The higher encapsulating rate by ovipositing females could be attributed to the positive correlation between the encapsulation rate and the age of the host scale (Blumberg 1982; Blumberg and DeBach 1981) as well as to the fact that the ovipositing females could have encapsulated the eggs of the parasitoid in the nature during their preoviposition period and they continued their development until oviposition (Blumberg and Swirski 1984). The increase of encapsulation rate recorded between July–September 2004 and June–August 2005 (Fig. 2d) could explain the reduction of parasitism rate of the scale during this period (Fig. 2c). The fact that the encapsulation rate was higher during summer is in agreement with the results of other studies where encapsulation was more frequent in summer than in other seasons (Blumberg et al. 1993).

The presence of predated individuals of P. pyriformis is attributed to the action of Chilocorus bipustulatus which proved to be the sole predatory insect observed during the present study. However, these data refer only to partially destroyed scales and do not include totally consumed individuals such as crawlers that (obviously) cannot be estimated. The presence of C. bipustulatus has also been noted on infested by P. pyriformis avocado trees in Israel (Hadar 1993; Swirski et al. 1995). Other coccinellids such as Azya obrigera obrigera Mulsant (Trjapitzin and Triapitsyn 2003), Hyperaspis sp., Chilocorus angolensis Crotch (Robertson et al. 1986), Oenopia conglobata (L.), Scymnus spp. (Coleoptera: Coccinellidae), as well as the common green lacewing Chrysoperla carnea (Stephens) (Neuroptera: Chrysopidae) (Hadar 1993; Swirski et al. 1995, 1997) have also been reported to feed upon P. pyriformis.

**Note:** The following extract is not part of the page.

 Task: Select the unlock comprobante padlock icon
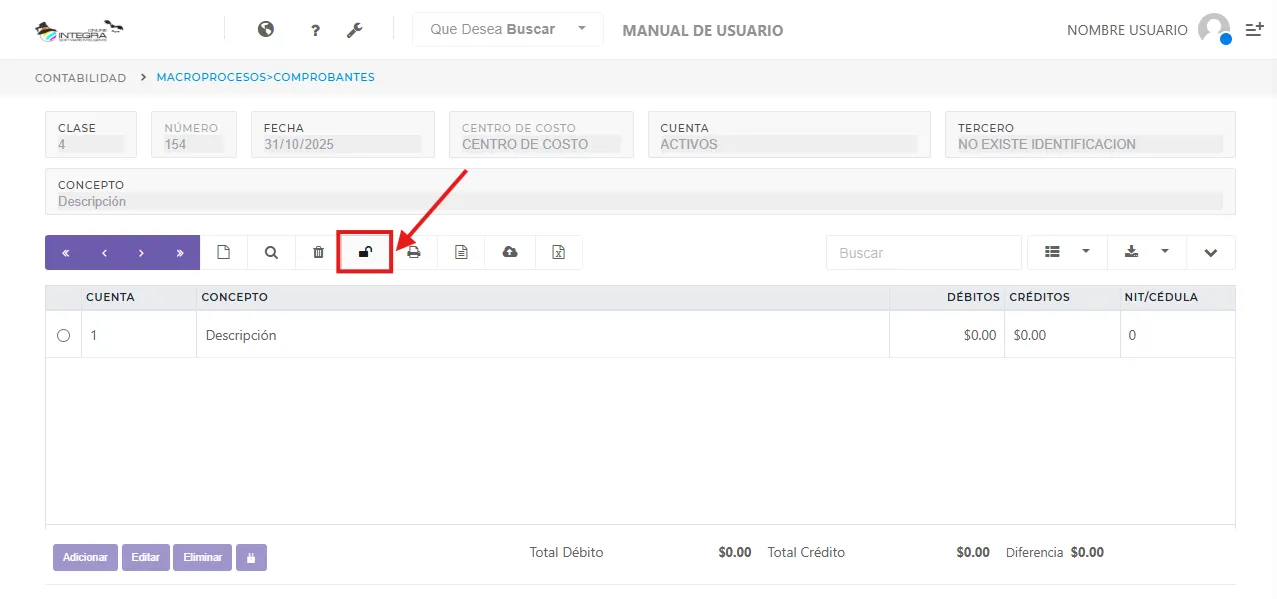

The data of the present study give some information concerning the phenology and ecology of P. pyriformis, which is a new pest in Greece. Although the scale is found at present only on laurel shrubs, it could be considered as a potential serious pest, as it is referred as important pest of fruit trees and ornamental plants in many parts of the world (Ben-Dov 1993). The data of phenology show that the scale is active throughout the year completing several overlapping generations. The predator C. bipustulatus could not result in any significant reduction of the pest. In addition, the action of the parasitoid M. helvolus although higher than that of the predator, could not be able to control the pest, which was found in both years at similar infestation levels. The study on encapsulation is giving important information on the ecology of this new pest, as it is known that the high rates of encapsulation of Metaphycus spp eggs by P. pyriformis during the summer may interfere with the efficient biological control of the pest (Blumberg et al. 1993).